START DATA SECTION
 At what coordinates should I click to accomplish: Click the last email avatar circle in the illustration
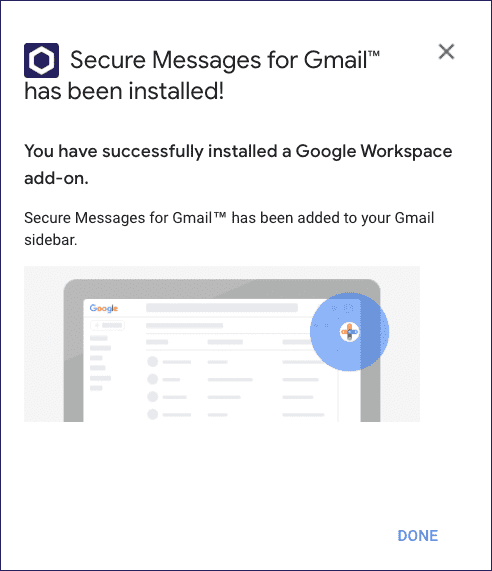[x=153, y=414]
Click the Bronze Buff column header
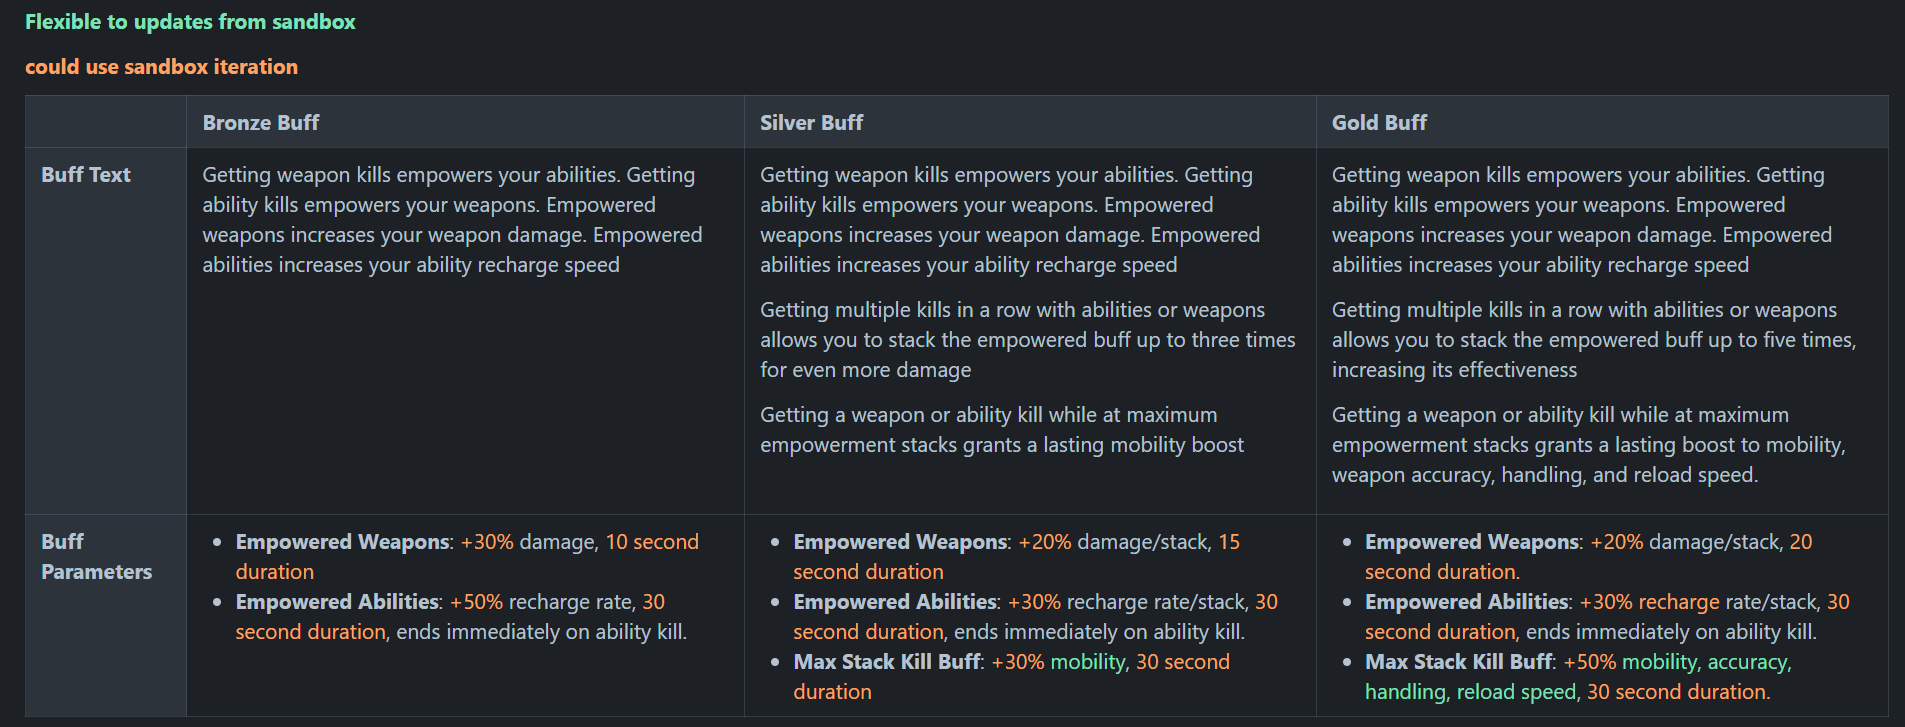 pyautogui.click(x=260, y=122)
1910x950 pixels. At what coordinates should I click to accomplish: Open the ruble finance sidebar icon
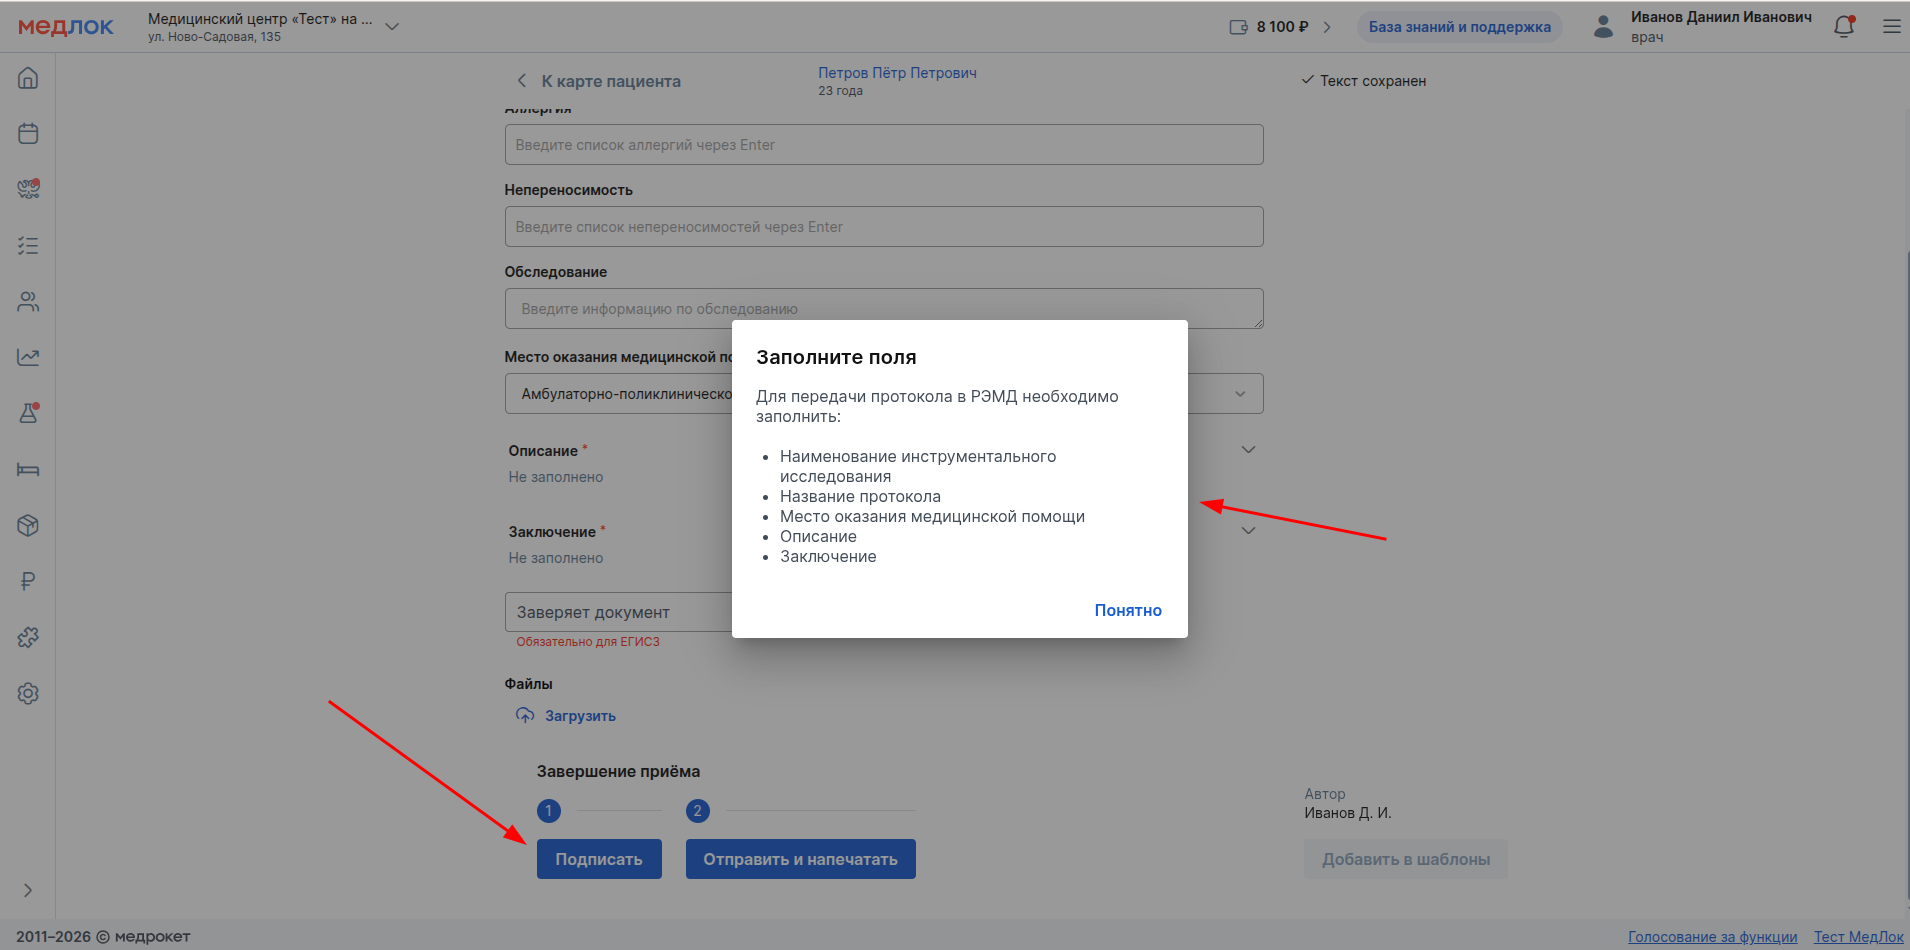click(28, 581)
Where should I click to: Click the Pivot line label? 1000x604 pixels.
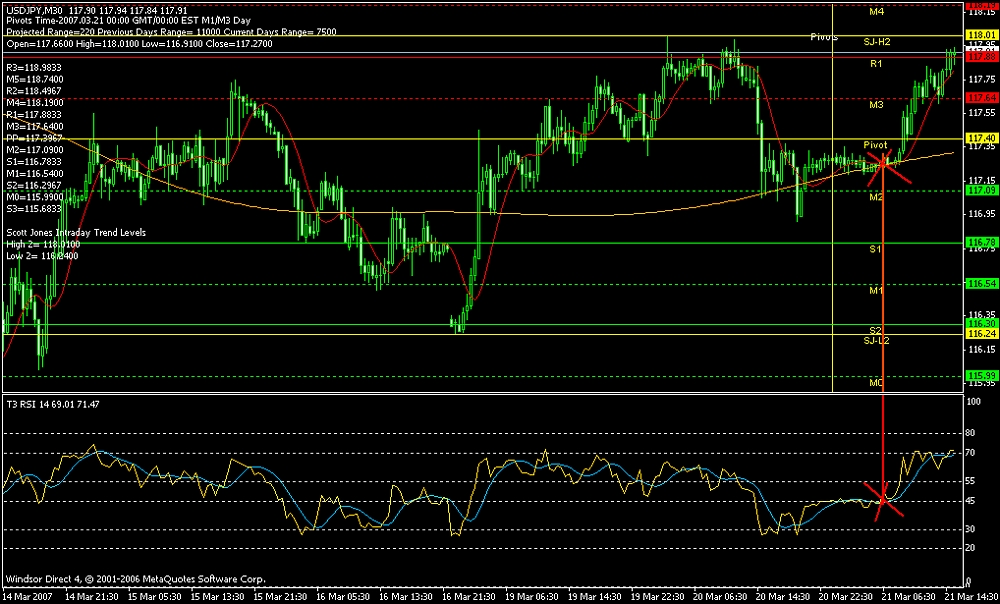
END DATA SECTION
TASK DETAILS:
Could every line above be set down exactly, with the pictures omitted?

RESPONSE TO THE TASK:
 At what coordinates should I click to accomplish: Click the last email avatar circle in the illustration
[x=153, y=414]
Click the Bronze Buff column header
 pyautogui.click(x=260, y=122)
1910x950 pixels. At what coordinates should I click to accomplish: Open the ruble finance sidebar icon
click(28, 581)
Where should I click to: Click the Pivot line label? 1000x604 pixels.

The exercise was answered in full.